I once remember my mechanic telling me that their biggest form of entertainment was when customers would try to describe the noises they heard from their cars. Sometimes, the mechanics would "counter" with similar sounding noises just to get the customer to repeat themselves--with emphasis this time.

Shawn said...

Vivienne: The new Saturn Crunch does, but that's the only one.

Soda: I'm sure it will sound a lot better with an Aussie accent.

Jenn: I didn't know that! Well, now I feel a lot less silly about getting that bit of business cleared up.

Reforming: You know it.

Candice: Yeah, it's always one extreme or the other. That's why multiple lights are needed.

Phillipia: Well, I would personally believe anything a car salesman told me.

Dave: No doubt they had a good laugh about my performance.

Brooke Amanda said...

Do they even make cars that have tape decks in them anymore? Wow.

Unknown said...

OMG... That is the funniest guy/car story EVE> That blows my theory that men are born knowing everything abot cars.

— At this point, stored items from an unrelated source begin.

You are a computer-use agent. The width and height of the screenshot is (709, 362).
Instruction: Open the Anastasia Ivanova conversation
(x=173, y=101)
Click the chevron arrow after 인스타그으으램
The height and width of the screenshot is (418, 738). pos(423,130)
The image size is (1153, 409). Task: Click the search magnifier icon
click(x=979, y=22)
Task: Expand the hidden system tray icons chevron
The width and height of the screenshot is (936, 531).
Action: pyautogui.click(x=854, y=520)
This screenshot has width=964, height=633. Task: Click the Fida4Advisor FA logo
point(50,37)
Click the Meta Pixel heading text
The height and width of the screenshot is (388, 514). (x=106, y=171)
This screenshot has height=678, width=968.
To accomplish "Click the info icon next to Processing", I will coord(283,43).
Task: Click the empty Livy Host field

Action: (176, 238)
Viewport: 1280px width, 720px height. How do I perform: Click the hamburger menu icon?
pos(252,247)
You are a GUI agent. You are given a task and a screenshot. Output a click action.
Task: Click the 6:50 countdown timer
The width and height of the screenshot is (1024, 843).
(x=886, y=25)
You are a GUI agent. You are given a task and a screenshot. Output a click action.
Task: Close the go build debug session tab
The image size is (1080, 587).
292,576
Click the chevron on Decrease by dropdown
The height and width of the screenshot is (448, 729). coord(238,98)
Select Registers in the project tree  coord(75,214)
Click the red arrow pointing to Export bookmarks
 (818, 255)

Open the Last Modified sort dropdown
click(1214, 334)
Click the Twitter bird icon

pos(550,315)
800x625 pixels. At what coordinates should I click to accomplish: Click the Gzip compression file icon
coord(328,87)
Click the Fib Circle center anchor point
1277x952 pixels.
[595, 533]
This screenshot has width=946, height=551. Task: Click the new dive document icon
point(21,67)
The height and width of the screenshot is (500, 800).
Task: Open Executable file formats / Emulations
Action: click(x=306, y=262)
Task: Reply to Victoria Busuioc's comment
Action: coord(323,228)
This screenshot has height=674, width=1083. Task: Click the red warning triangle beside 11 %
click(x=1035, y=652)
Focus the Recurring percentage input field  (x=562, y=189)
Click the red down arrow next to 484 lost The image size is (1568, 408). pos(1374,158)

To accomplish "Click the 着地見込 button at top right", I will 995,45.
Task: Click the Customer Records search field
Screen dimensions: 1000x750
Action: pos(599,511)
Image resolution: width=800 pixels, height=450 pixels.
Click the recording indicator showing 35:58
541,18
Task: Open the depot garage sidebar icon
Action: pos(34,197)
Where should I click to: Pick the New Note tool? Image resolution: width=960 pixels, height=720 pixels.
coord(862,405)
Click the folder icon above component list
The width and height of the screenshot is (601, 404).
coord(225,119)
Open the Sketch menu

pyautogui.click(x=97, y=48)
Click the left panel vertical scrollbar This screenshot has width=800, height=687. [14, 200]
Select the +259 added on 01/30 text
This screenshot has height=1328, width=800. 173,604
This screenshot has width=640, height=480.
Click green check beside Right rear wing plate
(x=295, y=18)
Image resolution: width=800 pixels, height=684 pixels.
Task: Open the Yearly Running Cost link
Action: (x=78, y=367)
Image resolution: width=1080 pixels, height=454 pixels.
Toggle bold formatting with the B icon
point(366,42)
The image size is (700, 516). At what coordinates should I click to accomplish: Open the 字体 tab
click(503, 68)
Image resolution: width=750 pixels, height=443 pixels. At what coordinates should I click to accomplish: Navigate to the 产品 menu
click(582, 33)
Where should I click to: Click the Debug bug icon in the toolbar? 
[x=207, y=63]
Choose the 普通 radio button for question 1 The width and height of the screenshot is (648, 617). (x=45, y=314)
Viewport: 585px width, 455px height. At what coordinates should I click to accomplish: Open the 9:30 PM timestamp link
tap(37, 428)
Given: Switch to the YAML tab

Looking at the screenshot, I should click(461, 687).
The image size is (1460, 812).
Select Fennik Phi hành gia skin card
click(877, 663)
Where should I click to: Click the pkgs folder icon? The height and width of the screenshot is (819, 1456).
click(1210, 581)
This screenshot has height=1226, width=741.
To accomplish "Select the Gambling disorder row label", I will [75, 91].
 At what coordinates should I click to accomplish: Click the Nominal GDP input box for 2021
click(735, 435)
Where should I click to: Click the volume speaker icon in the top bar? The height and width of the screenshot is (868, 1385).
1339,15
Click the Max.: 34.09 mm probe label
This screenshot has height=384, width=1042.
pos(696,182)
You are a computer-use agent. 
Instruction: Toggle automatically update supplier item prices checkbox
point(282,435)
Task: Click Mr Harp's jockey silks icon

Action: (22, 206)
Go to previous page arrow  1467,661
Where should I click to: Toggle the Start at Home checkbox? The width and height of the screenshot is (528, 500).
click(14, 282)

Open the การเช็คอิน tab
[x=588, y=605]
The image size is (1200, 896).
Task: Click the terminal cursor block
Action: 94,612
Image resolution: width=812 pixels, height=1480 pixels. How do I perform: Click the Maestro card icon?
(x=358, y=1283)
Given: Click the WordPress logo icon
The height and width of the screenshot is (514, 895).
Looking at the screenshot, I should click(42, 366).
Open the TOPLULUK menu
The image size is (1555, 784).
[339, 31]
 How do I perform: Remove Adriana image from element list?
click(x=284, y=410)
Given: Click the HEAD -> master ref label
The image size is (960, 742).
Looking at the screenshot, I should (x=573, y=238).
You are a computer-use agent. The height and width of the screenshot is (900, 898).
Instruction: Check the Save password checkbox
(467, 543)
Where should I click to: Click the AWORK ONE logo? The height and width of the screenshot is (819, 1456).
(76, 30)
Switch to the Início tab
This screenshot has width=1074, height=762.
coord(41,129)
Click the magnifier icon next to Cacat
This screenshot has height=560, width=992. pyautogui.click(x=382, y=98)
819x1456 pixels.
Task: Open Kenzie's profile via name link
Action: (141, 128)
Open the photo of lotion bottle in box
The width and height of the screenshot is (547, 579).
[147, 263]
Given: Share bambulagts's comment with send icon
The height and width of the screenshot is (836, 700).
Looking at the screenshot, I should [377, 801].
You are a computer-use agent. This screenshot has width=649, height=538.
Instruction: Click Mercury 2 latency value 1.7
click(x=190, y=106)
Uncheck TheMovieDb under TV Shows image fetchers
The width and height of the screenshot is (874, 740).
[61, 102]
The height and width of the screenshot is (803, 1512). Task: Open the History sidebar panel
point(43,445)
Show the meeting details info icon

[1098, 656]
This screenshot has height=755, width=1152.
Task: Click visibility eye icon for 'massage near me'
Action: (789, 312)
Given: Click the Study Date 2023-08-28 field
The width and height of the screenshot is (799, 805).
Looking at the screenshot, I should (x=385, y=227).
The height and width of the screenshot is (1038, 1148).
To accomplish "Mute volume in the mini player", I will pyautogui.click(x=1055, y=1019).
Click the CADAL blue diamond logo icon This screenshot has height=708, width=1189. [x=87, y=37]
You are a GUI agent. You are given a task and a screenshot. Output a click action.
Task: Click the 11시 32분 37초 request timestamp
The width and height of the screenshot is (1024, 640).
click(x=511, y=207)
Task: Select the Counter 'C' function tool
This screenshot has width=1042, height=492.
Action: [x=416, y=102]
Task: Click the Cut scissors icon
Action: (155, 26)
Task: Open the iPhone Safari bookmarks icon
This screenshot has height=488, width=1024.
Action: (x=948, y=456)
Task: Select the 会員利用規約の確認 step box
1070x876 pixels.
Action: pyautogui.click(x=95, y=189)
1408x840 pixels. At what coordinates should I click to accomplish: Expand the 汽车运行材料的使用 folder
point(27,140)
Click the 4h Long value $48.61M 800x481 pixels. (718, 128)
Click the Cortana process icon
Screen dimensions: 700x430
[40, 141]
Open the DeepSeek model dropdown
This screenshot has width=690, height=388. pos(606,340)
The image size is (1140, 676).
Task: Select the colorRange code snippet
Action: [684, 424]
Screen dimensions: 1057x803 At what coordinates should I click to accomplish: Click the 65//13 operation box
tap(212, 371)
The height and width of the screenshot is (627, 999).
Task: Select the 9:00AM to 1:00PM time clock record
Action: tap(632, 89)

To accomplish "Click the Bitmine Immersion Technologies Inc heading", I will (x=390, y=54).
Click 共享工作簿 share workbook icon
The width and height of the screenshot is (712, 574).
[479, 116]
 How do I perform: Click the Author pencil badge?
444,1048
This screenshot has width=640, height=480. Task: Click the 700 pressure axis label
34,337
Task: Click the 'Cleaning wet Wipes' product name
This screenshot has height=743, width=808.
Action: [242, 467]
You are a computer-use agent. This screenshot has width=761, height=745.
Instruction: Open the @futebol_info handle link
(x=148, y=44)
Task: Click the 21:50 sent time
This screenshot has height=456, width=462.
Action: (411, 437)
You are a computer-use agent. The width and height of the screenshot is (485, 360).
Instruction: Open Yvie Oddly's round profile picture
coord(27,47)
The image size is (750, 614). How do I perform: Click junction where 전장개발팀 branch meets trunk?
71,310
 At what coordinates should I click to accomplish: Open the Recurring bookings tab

BTW ABC is stealing your blog name AND your shark ( well it might not be your shark) For their new reality shows about inventors.

AD said...

Ahahahahaaaa. :D

And I thought all men knew cars.
:p

Anonymous said...

A friend and I took care of that pesky light on an old car of his. We loosened the dash enough to get a wrench behind the instrument panel and smashed the bulb. Must have worked because the light went out. :)

Anonymous said...

Next time I'll be waving to you stuck on the side of the road. buah haha haha haha

Shawn said...

Shopgirl: No. That's why it's a classic.

Dizz: Yeah, I've known about the ABC series for some time...you know...Googling myself. I've had visits from ABC studios in LA, too, so I guess they're (mildly) aware of me, too.

AD: Well, I know basic stuff. Like how to turn it on. Work the radio presets. Stuff like that.

Lunatron: That will do it every time!

Bearman: That's just fine, see if I let you listen to my Footloose soundtrack tape.

Anonymous said...

That's better than them telling you it costs $452 to fix your flux capacitor.

Blue Balls The Lead Guitarist from Warrant said...

You had the opportunity to tell him that Warrant's Cherry Pie album was just as good in tape form as it was in MP-whatever-the-hell -- and you didn’t???

Oh Shawn, Shawn, Shawn, it’s like I don’t even know you some times…

Dalton J. Fox said...

Seriously, two paragraphs in I was thinking "I wonder if he checked his gas cap."

The Stabbing Pen said...

If Family Feud was on instead of the Price is Right, it'd be worth going thru it all over again. Much better show!

Maureen said...

Yeah, worst move Drew Carey EVER made.

And my friend at work had the same gas cap situation. Apparently, it causes some kind of pressure imbalance if not put on correctly.

But that little tidbit of info cost her money... you're lucky they didn't charge you.

George said...

Those lights are only there cosmetic purposes, right?

JerseyGirl said...

a. Remember when I taught you that at 7-eleven? ; )

b. "That's right, ladies."

...OMG, that made me laff.

c. you had me at tape deck.

; )

-a.

The Queen said...

Brother is a Mr. Goodwrench dude.. a little old lady brought her car in because it had fluid leaking under the tire...

brother told her it was dog pee..

Really she said?

he bent down.. got some on his finger.. tasted it .. and said yeppers... dog pee..

she was gagging when she left... It was actually the water that splatters off your air conditioner when you run it... but she didn't know that...

Suzanne said...

That happened to me too! I watch some soap opera for an hour waiting for the mechanic to tell me I'm an idiot.